Week 2: Principles in Data Visualization - Tim Nattkemper

Oct. 26-30

In this part of the course, principles of data visualization will be introduced. First, the history of visualization is reviewed to develop a definition of the terms “visualization”, “scientific visualization” and “information visualization”. Second, categories of data and metadata will be defined and basic visualization techniques will be described for each category. Third, basic aspects of human visual perception and cognition will be reviewed in the context of data visualization.
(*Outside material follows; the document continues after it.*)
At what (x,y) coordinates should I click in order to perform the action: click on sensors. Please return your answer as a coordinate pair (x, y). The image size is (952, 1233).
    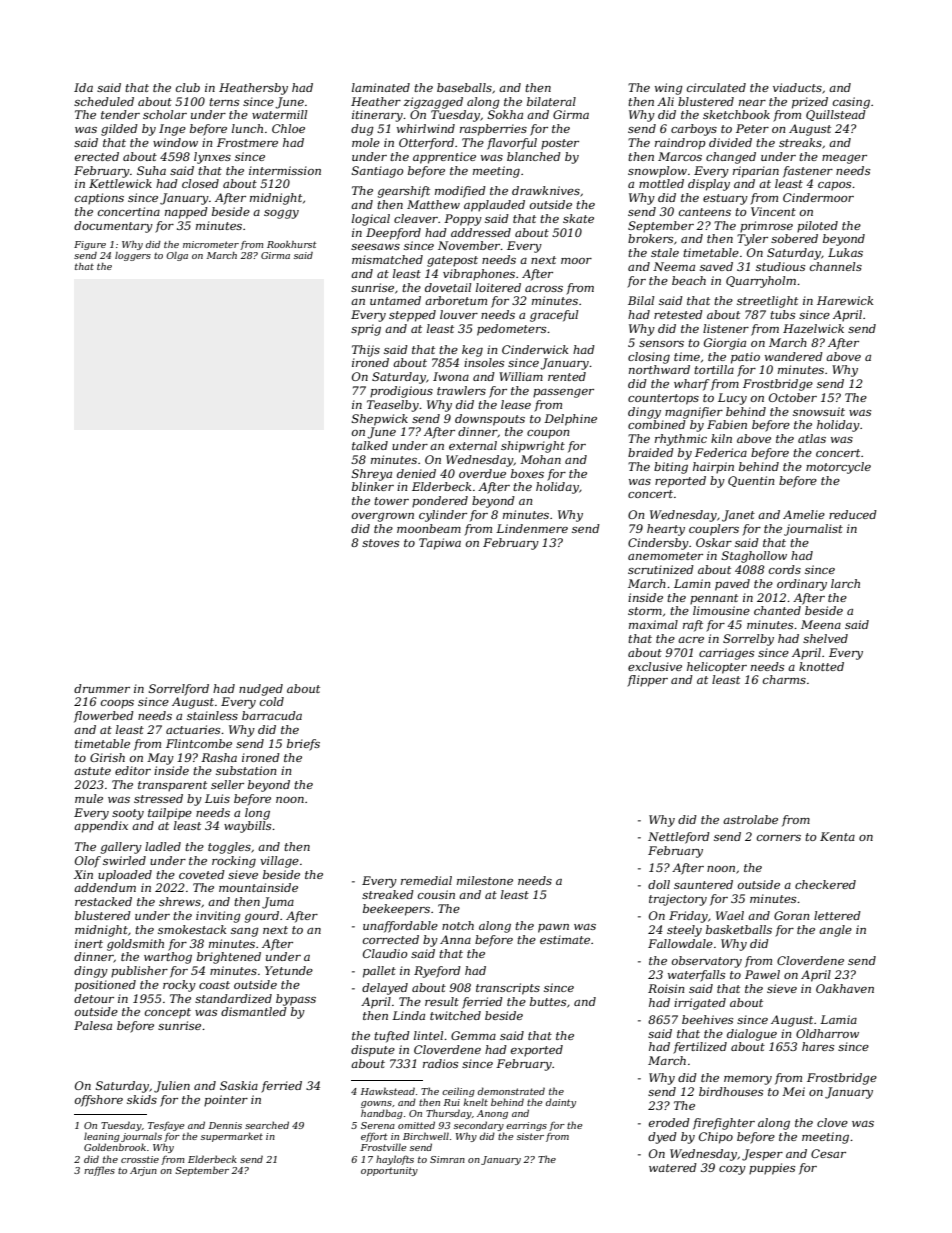
    Looking at the image, I should click on (661, 344).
Week 3: Nonlinear Dimensionality Reduction and Metric Learning - Barbara Hammer

Nov. 2-6

The last part of the course will center on two recent developments in advanced data analysis (a) nonlinear dimensionality reduction technologies for intuitive data inspection, which focuses on the question how to map high dimensional data points to low dimensions such that the structure of the data becomes visible and (b) metric learning techniques, which adjust the metric, i.e. the data representation according to auxiliary knowledge. Both technologies constitute matured fields of research with a variety of methods being readily available and quite some advanced applications in the field of bioinformatics and beyond. We will give an overview of the underlying concepts, where we try to provide a clear classification of the differences of the current most popular technologies.